Data:
---------------
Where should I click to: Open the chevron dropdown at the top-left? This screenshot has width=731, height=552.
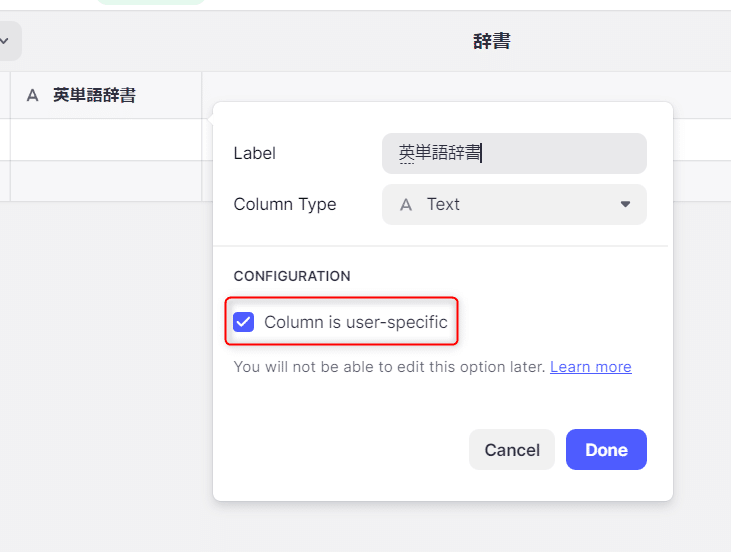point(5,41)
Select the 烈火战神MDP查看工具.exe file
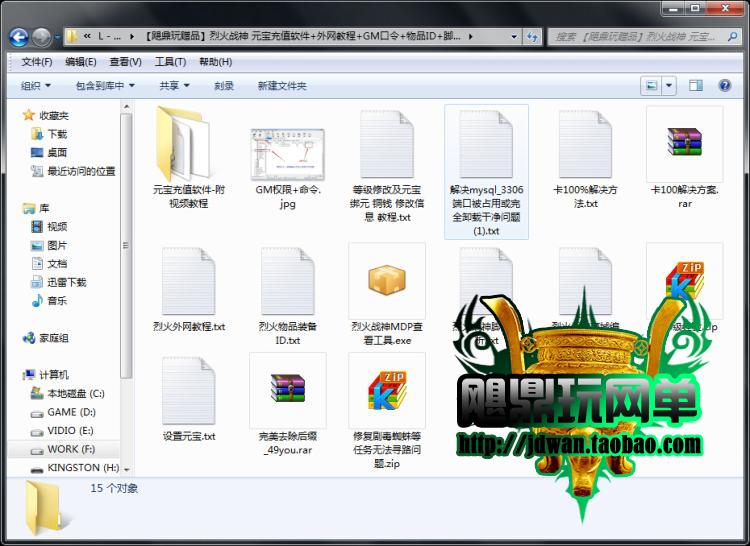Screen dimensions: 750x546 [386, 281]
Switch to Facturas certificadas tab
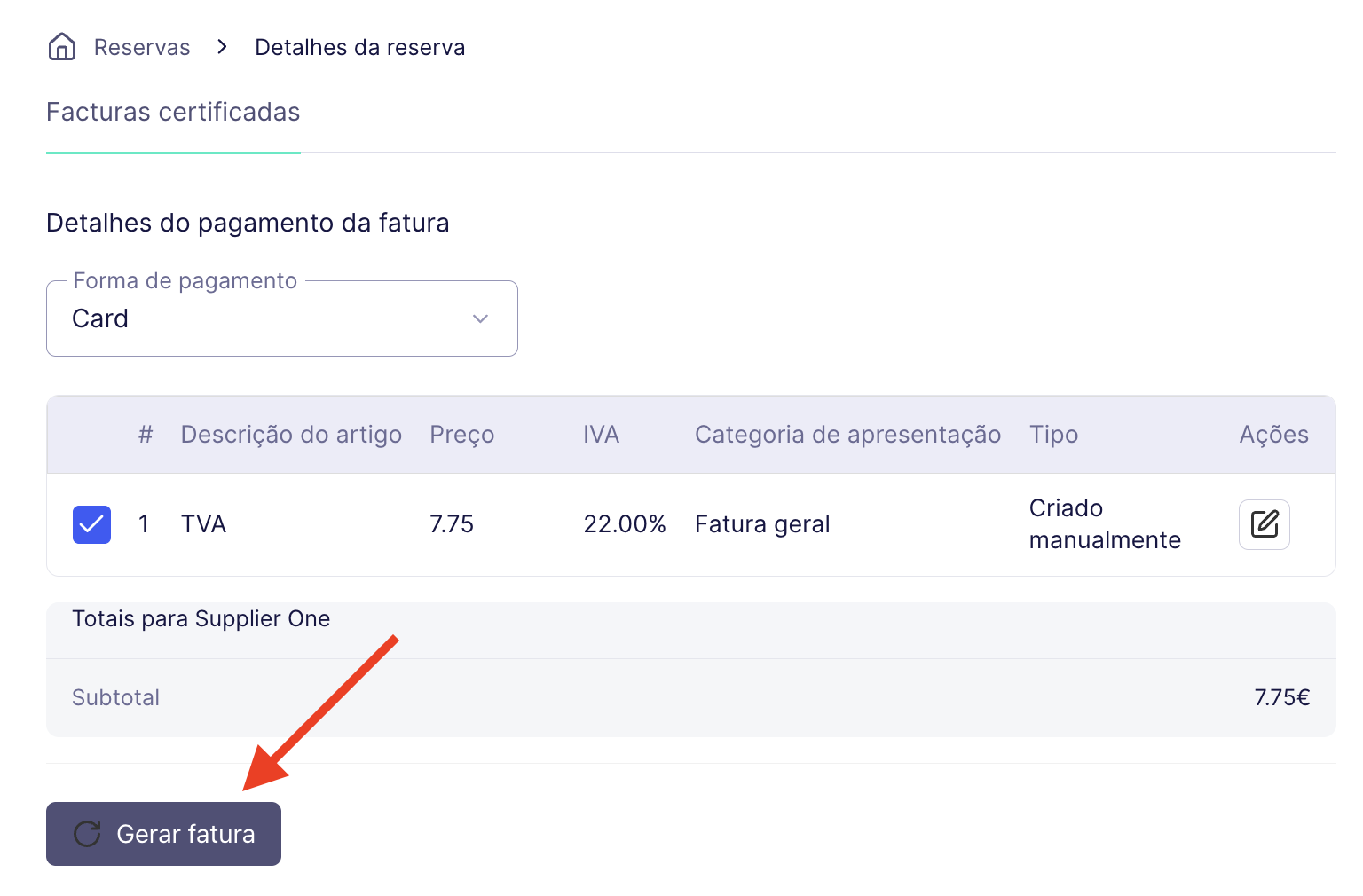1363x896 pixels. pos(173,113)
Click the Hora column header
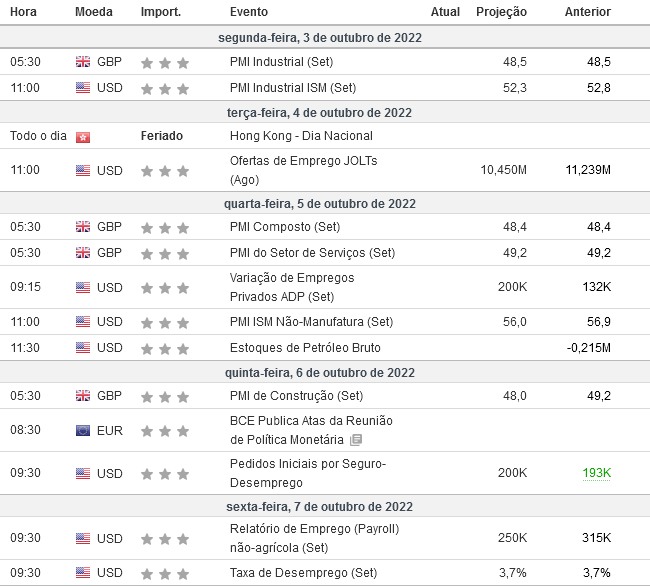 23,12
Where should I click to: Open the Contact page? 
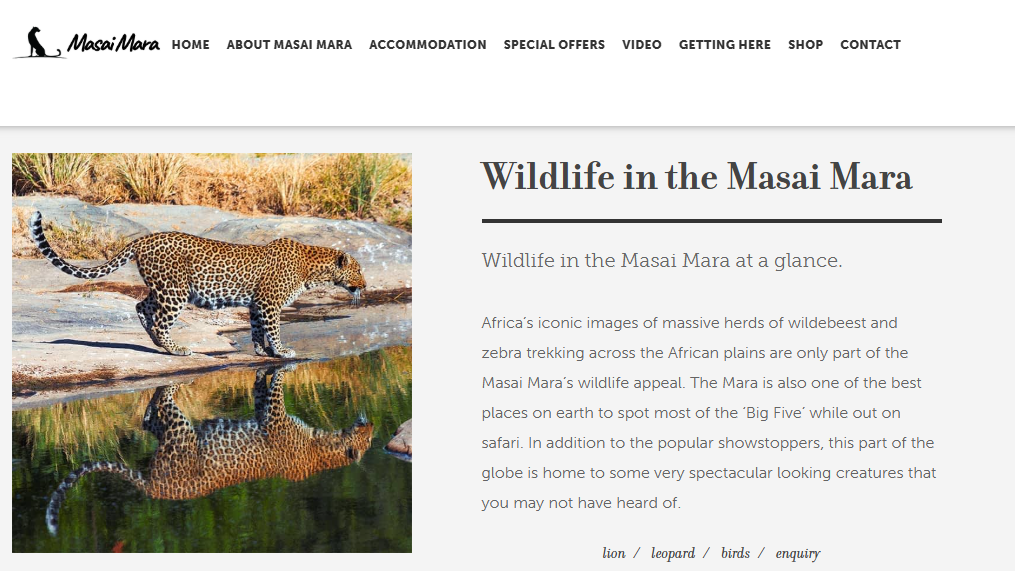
---------------
Activity: Where a record above holds a picture, drop the picture and print the rest exactly.

Task response:
Where should I click to: Open the chevron dropdown at the top-left? This screenshot has width=731, height=552.
point(5,41)
Select the 烈火战神MDP查看工具.exe file
Screen dimensions: 750x546 [386, 281]
Switch to Facturas certificadas tab
1363x896 pixels. pos(173,113)
Click the Hora column header
 23,12
Where should I click to: Open the Contact page? 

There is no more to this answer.